_Problem to work on_
The entries are to be written out word for word, with their images left out.

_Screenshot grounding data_
******************************

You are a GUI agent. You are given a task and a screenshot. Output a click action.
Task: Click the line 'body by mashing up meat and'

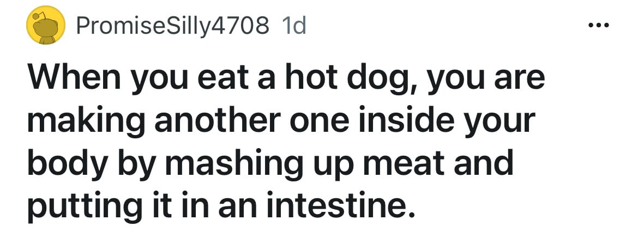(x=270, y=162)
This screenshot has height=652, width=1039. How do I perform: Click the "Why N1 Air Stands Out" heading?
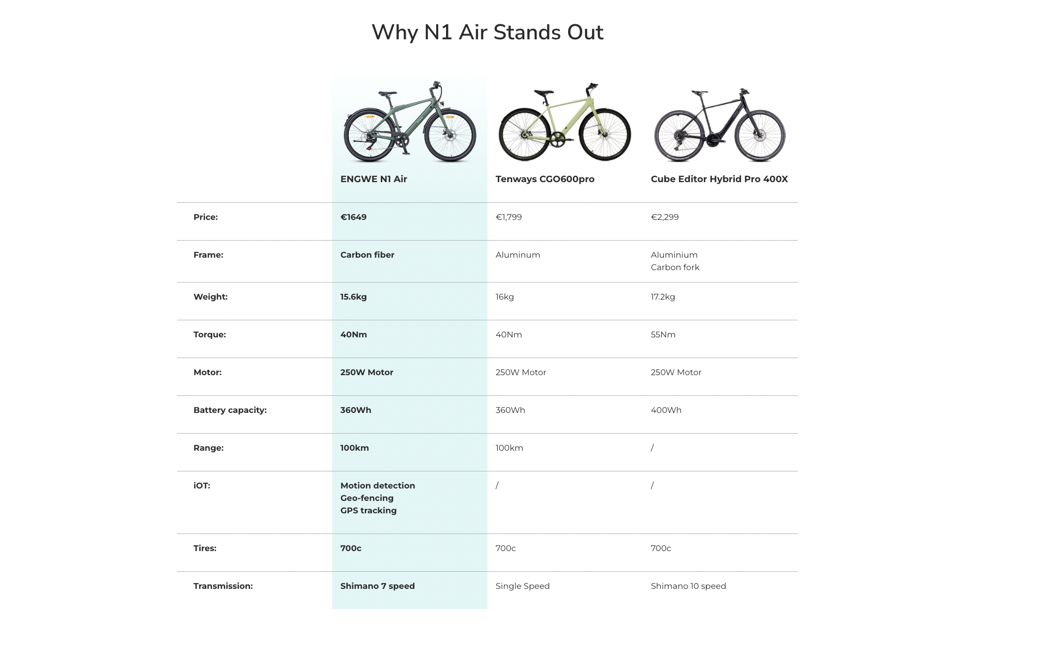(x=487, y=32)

******************************

_Written answer_
You are a GUI agent. You are given a task and a screenshot. Output a click action.
Task: Click the line 'body by mashing up meat and'

(x=270, y=162)
This screenshot has height=652, width=1039. How do I perform: Click the "Why N1 Air Stands Out" heading?
(x=487, y=32)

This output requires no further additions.